Tuesday, March 13, 2007

I was SO tired yesterday...


...And I have to blame daylight savings time.

I ended up getting back home from Melinda's house a little late Sunday night (11:00) but that was only an hour later than I usually go to bed, so it wasn't all that much different. All day long I was yawning. It's just not like me to yawn like that, but I couldn't stop. Even my eyes felt hot and tired. I was just frazzled. It had to be my circadian rhythm or whatever... Something was definitely disrupted.

The party at Melinda's house was excellent as usual. It was an early celebration of her birthday (which is tomorrow) so there were presents as well as socializing. Everybody thought the gift I took was cool. You can see it in action on their website here. I bought her the 5.5" version. The movement happens when it spins around on its string, and can go either backwards or forwards. I don't know how they work, but they're cool!

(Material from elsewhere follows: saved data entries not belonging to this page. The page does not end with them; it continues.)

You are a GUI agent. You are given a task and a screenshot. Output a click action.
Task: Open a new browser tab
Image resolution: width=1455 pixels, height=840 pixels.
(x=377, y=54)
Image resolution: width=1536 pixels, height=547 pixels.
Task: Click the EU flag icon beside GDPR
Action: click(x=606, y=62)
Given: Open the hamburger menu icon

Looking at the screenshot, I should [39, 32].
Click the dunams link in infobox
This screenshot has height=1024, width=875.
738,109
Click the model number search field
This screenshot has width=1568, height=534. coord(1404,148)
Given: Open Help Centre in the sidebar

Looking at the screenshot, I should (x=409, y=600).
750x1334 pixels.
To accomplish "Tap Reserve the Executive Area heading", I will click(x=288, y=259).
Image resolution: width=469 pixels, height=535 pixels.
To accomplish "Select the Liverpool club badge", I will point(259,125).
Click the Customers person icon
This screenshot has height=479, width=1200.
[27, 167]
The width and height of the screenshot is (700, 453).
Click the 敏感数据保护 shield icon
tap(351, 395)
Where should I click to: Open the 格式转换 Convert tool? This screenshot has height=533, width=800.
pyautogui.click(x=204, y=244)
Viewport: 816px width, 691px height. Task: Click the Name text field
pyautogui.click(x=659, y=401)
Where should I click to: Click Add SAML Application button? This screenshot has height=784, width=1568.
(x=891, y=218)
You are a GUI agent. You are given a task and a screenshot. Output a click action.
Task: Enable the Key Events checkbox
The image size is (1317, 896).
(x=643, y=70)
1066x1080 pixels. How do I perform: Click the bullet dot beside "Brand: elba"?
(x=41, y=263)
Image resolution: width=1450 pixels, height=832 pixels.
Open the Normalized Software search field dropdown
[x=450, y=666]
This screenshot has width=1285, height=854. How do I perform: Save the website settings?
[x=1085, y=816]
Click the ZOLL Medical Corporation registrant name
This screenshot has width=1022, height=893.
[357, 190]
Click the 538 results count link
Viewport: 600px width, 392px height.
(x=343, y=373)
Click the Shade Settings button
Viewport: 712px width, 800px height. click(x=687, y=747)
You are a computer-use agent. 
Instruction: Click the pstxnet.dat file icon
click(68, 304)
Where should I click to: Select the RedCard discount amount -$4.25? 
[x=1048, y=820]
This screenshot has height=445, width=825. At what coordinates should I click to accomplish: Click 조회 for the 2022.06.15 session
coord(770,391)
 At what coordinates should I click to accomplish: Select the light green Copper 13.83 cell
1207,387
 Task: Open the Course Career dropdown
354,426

It's starting to look like I'm never going to get anything done of my own. Before I went to Melinda's, my ex-father-in-law came by with his lady friend and dropped her computer off for me to take a look at. I've already got another computer project I'm working on for a guy at work that involves software testing. Then yesterday, Bruce (my supervisor) brought his new laptop in for me to take home and look at. There's nothing wrong with the computer (it's a brand new Dell) but something went amiss when he was upgrading to Windows Vista. I spent most of last night playing with that. At least it was handy--I could do it while I was eating dinner and watching an after dinner movie.

Teresa called yesterday right after I got home and was concerned. Evidently she's having a lot of disciplinary issues with Sarah. I don't know what to do about it except talk with her. I never see that side of her unless I'm over there when they clash, which has happened. She's concerned about her spending too much time talking on the phone (with a boy) or chatting online (with a boy) or texting (ditto) or whatever. The age-old teen vs. parent battle is playing out, with each trying to assert their strength. Teresa is worried that Sarah is just going to take the car and leave some day. I told her that it's every parents worry that when their teen gets his or her license that they'll never see them again. I think I need to start spending more time with her. She initiates anything involving a visit or stay here, but yet if I ask she usually agrees. There's one part of parenting that I'm not good at, and that's being the bad guy. Something I always try to run away from is confrontation, and to initiate a conversation that is inevitably going to end up that way just makes me sick to my stomach. I want the best for Sarah, but these are the hardest years. By getting divorced, I distanced myself from them and their battles, but evidently they're just getting worse.

Being a parent can really suck sometimes. Where's the guidebook when you need it?